夏休み前の「授業納め」の式で

西遠の夏休みが明日から始まります。今日は、中高に分かれ、講堂に入場して「授業納めの式」を行いました。いつもは中央の演台で訓話をしますが、今日は大きなスクリーンを下ろしてスライドを使い、「未来を拓く力について」お話をしました。

夏休みに身につけるよう意識してほしい「未来を拓く力」を、3つの観点からお話しました。

1つ目は、今年度から本格的に始まったICT教育に関連して、インターネットとどう付き合うべきかを考えました。6月に全校に配布した「西遠ICT機器利用3原則」の説明に加え、この3原則を掲げるにあたって資料とした2018年のPISAの調査結果の4つのグラフを見せました。

デジタル機器をどの程度「学習」に活用しているかの調査では、日本はグラフの一番下に位置しているのに、「一人用ゲームで遊ぶ」という項目だけは世界一。世界基準で考えた時、現在の娯楽のための使い方のままでいいのか?…それを一人一人によく考えてほしいと思いました。4つのグラフを見て、生徒の皆さんが夏休みのデジタル機器との付き合い方について再考し、実践することを強く望みます。

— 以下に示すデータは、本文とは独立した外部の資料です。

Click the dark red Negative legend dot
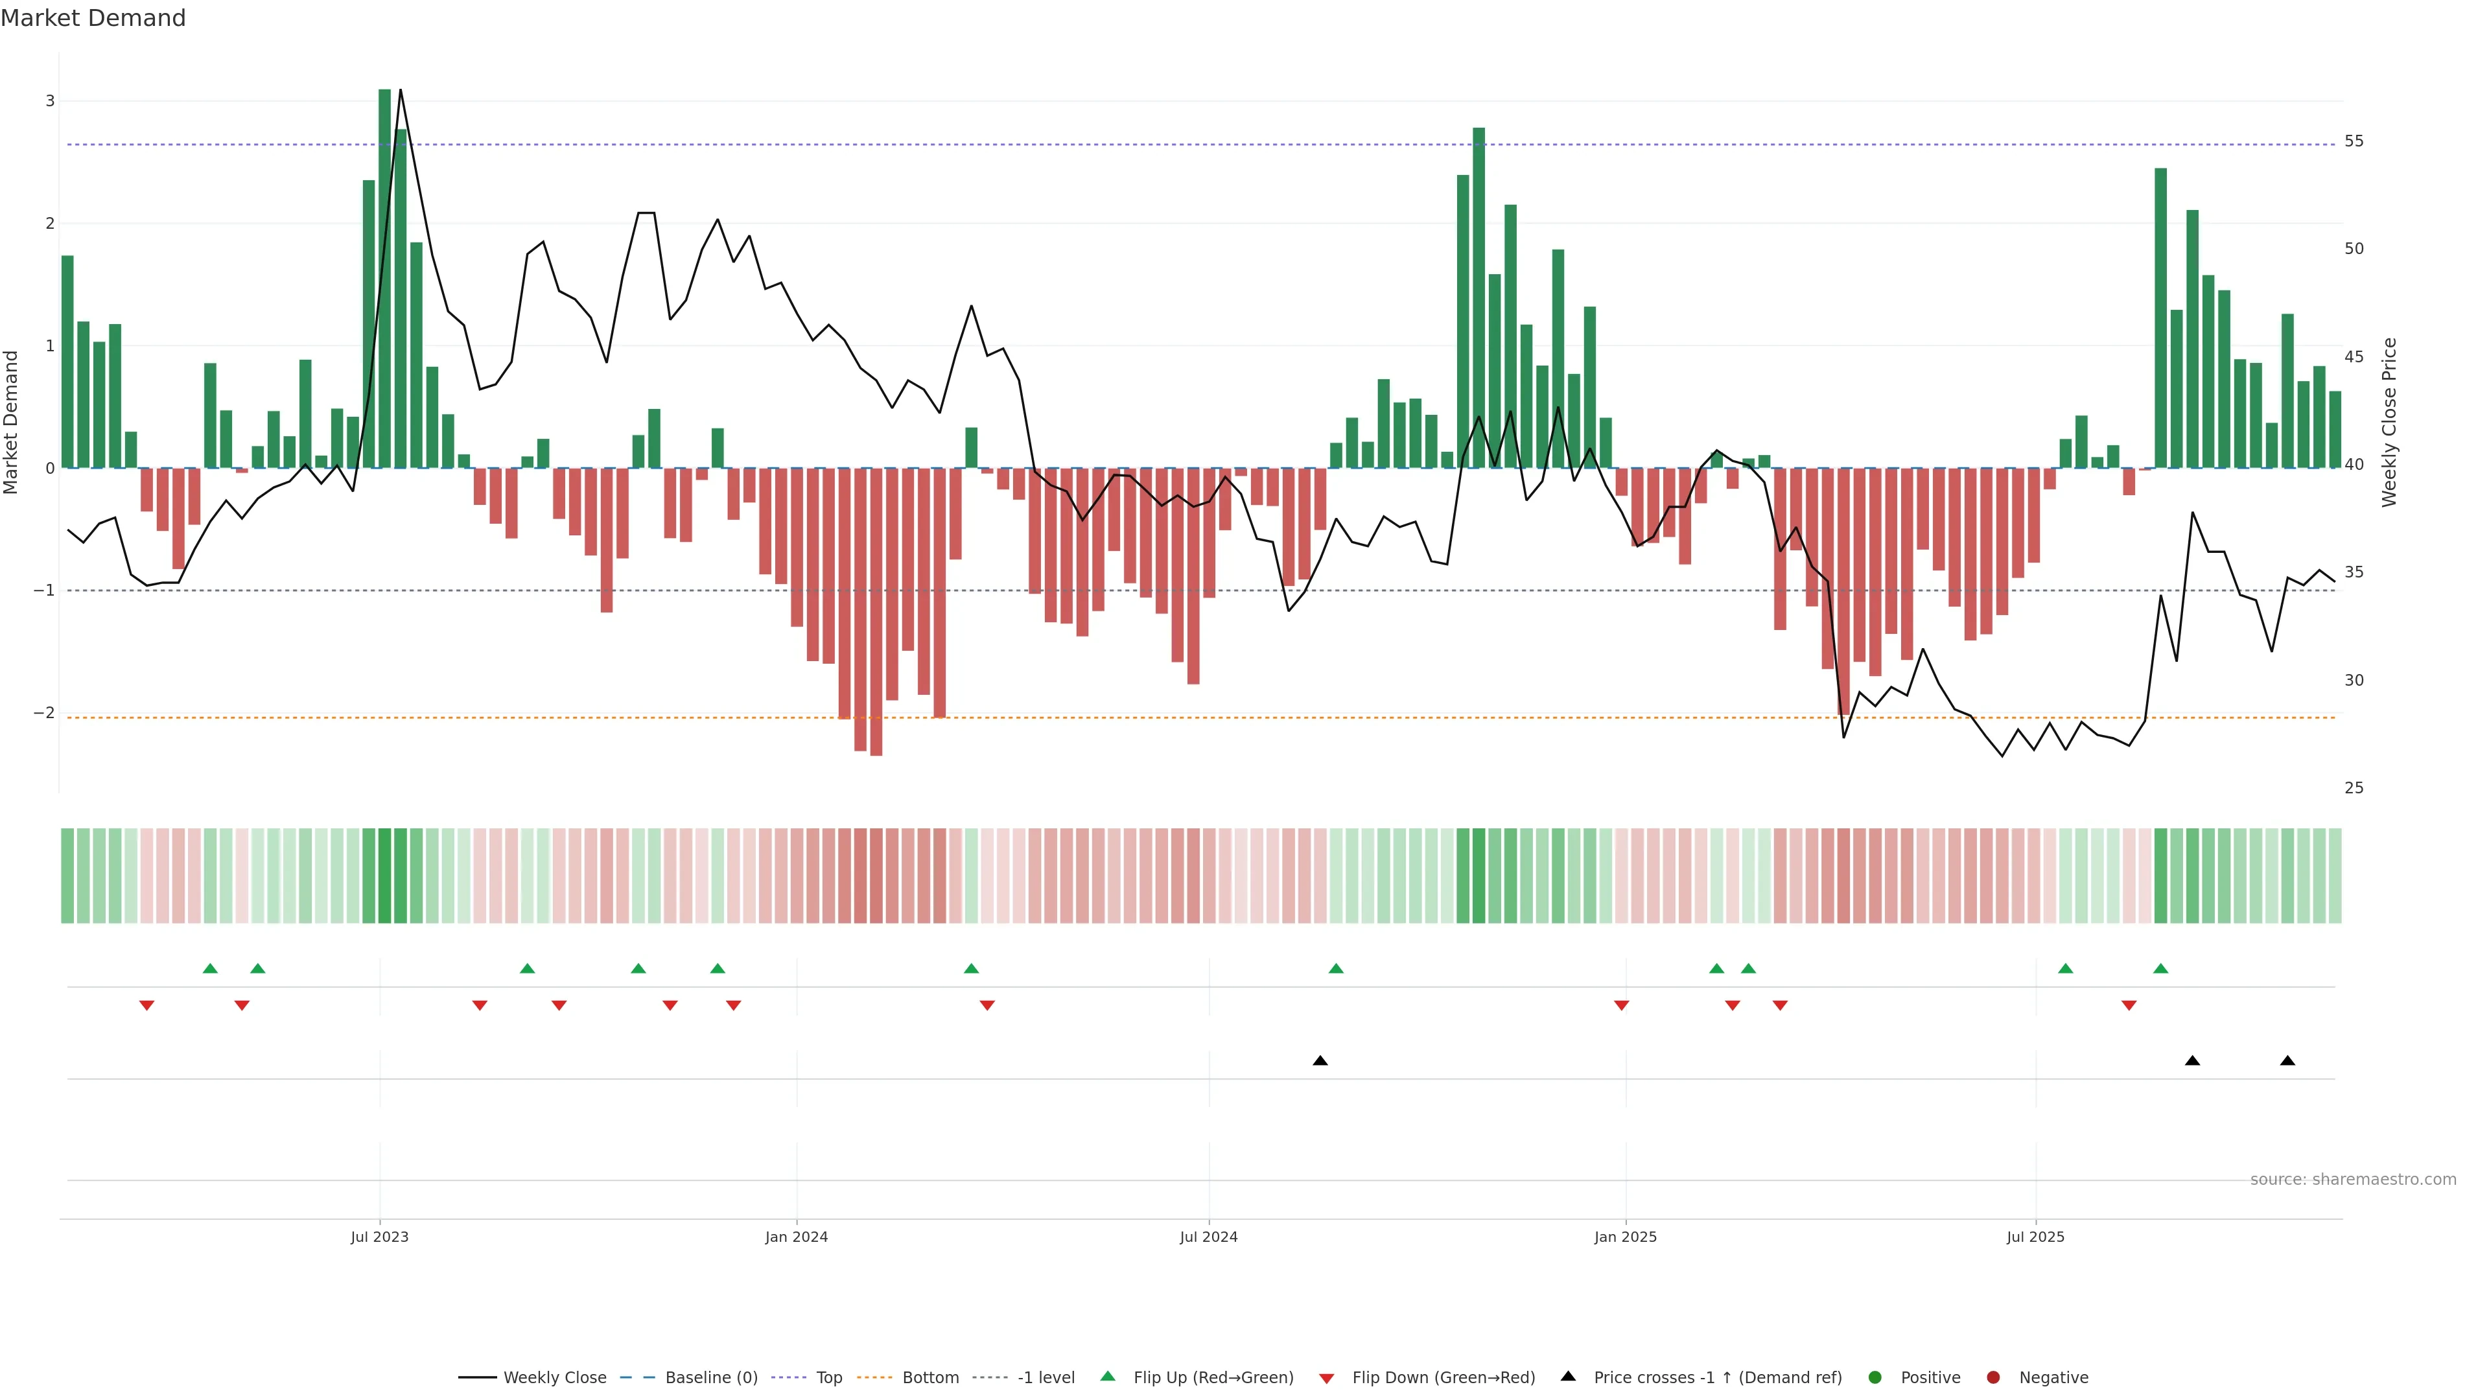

2つ目は、学園祭について。西遠では、学園行事は「主体性」を育てるための学習の機会であり、21世紀型スキルを獲得するチャンスだと考えています。昨年度オンライン学園祭を成功させた私たちは、今年、オンラインとオフラインを融合させた新たな学園祭を目指します。

「西遠OMO学園祭2021」…これが今年の学園祭の正式名称です。 OMOとは、Online Merges with Offline の略。正式名称と一緒に、今年の学園祭の組織図や、各学年の取り組みの意味を説明しました。全体を俯瞰して自分の位置や課題に気づく視点を持って、新しい学園祭に臨んでほしいと思います。

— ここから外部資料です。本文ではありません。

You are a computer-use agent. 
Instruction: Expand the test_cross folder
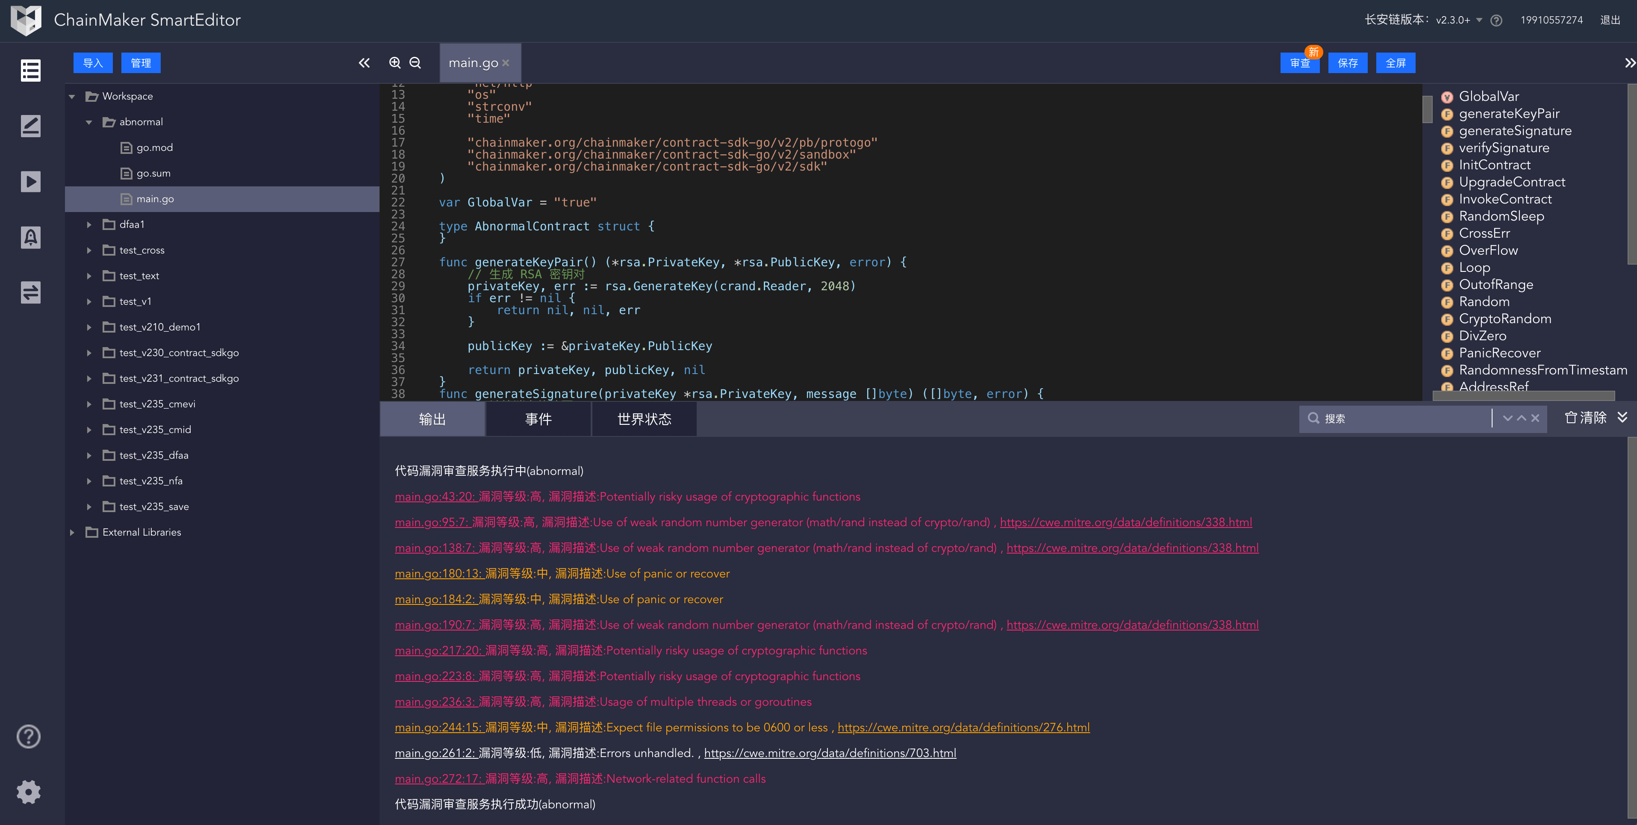89,250
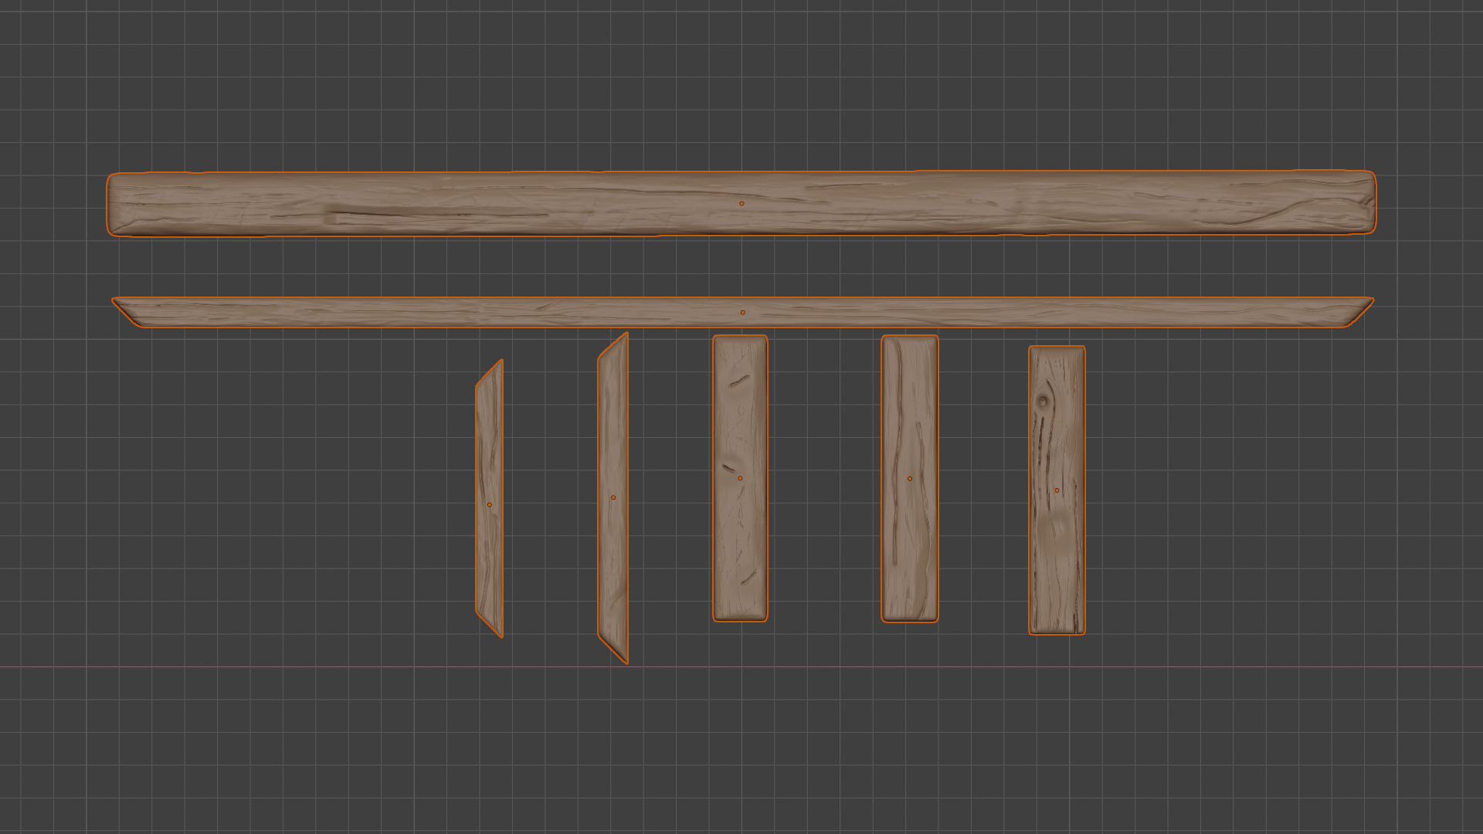
Task: Click the rounded right end of thick beam
Action: click(1369, 202)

3つ目は、平和教育のことをお話しました。8月6日、9日、15日のサイレンの時間と意味を説明するのが、夏休み前のこの式での恒例となっています。平和についてきっと同年代の若者たちよりもかなり考えることが多い西遠生たちに、夏休みもまた、戦争や平和のニュース・行事・関連番組に関心を抱いてほしいと思っています。今年は、夏休みを前に、一人の少女の平和の詩を紹介しました。

今年6月23日の沖縄慰霊の日、沖縄での式典で、「平和の詩」を朗読した上原美春さん。その詩の内容も、表現力も、訴えの強さも、同世代の西遠生たちに見せたい、聞かせたいと強く思って、7月10日の講堂朝会の準備をしていました。自身の体調不良のために講堂朝会を実施できませんでしたが、今日、上原さんの詩「みるく世(ゆ)の謳(うた)」を全校で鑑賞することができました。(朝日新聞デジタルから動画を再生させていただきました。)

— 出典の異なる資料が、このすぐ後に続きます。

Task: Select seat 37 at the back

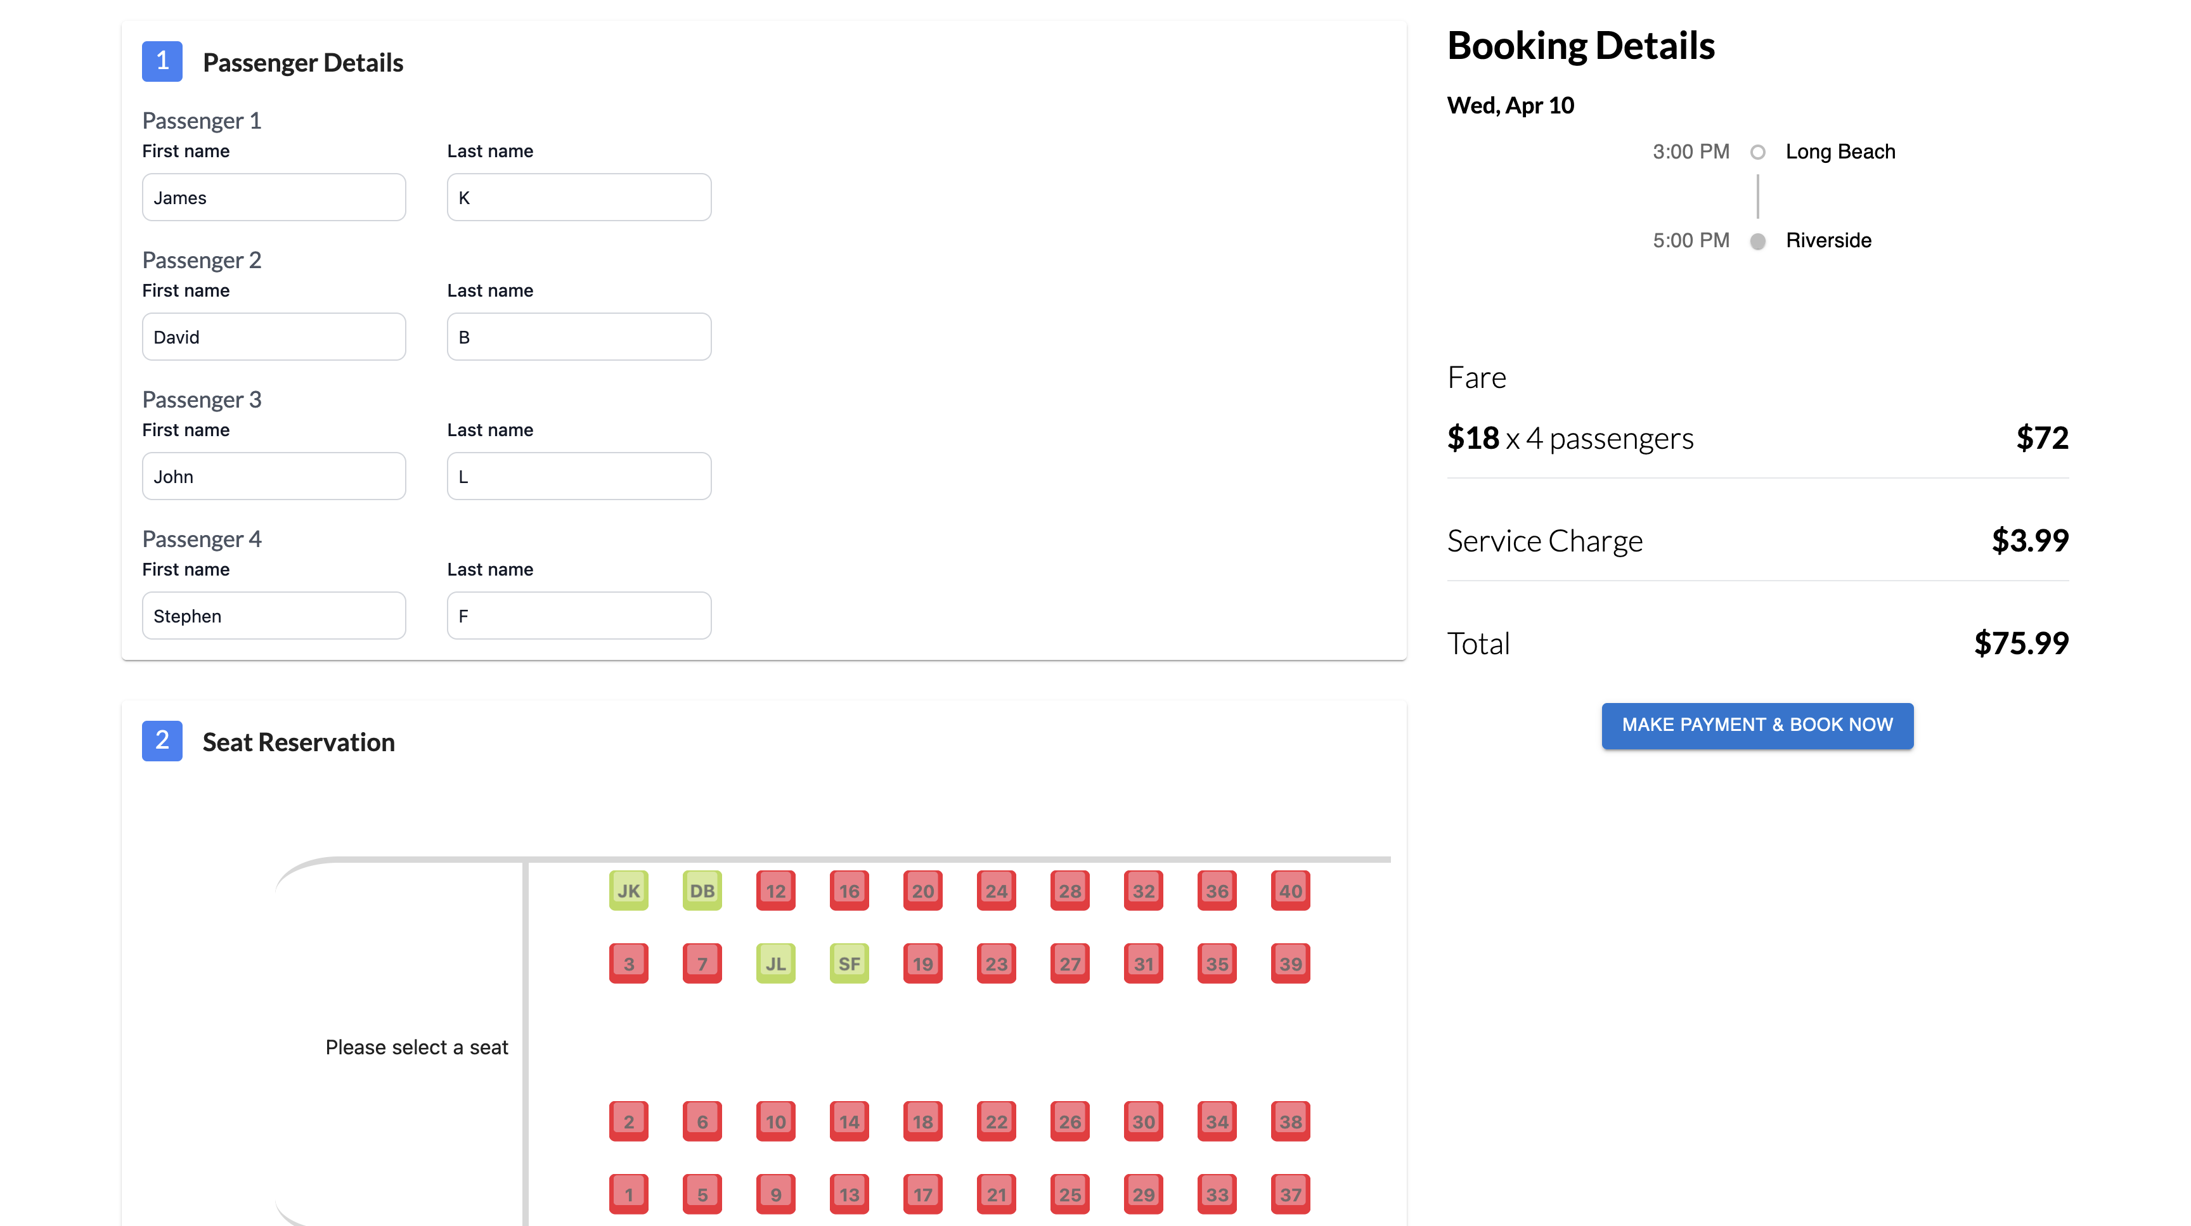Action: point(1289,1194)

2017年、美春さんのお姉さんである上原愛音さんの平和の詩の朗読に心打たれて以来、私は沖縄の若い世代の取り組みを浜松の地で共有したいと思い続けてきました。今日、美春さんの朗読する詩の内容に真剣に聞き入る皆さんの表情を、私は舞台からずっと見ていましたが、上原さんの平和への熱い思いは、西遠生の心に確実に届いたと信じています。 西遠生には、こうした平和を継承する若者と連帯してほしい。それができる生徒たちだと私は思っています。

3つの観点から「未来を拓く力」について問題提起した今日の私の話が、生徒それぞれの胸の中でどう再生され、歩みだすのか、夏休みの彼女たちの歩みとその報告を静かに待ちたいと思います。

明日からの夏休み、三者面談も始まります。校区PTAも明日まで行われます。夏休みもまた、保護者の皆様・ご家族の皆様と手を携えて、生徒の成長を支援していきたいと思いますので、どうぞよろしくお願い致します。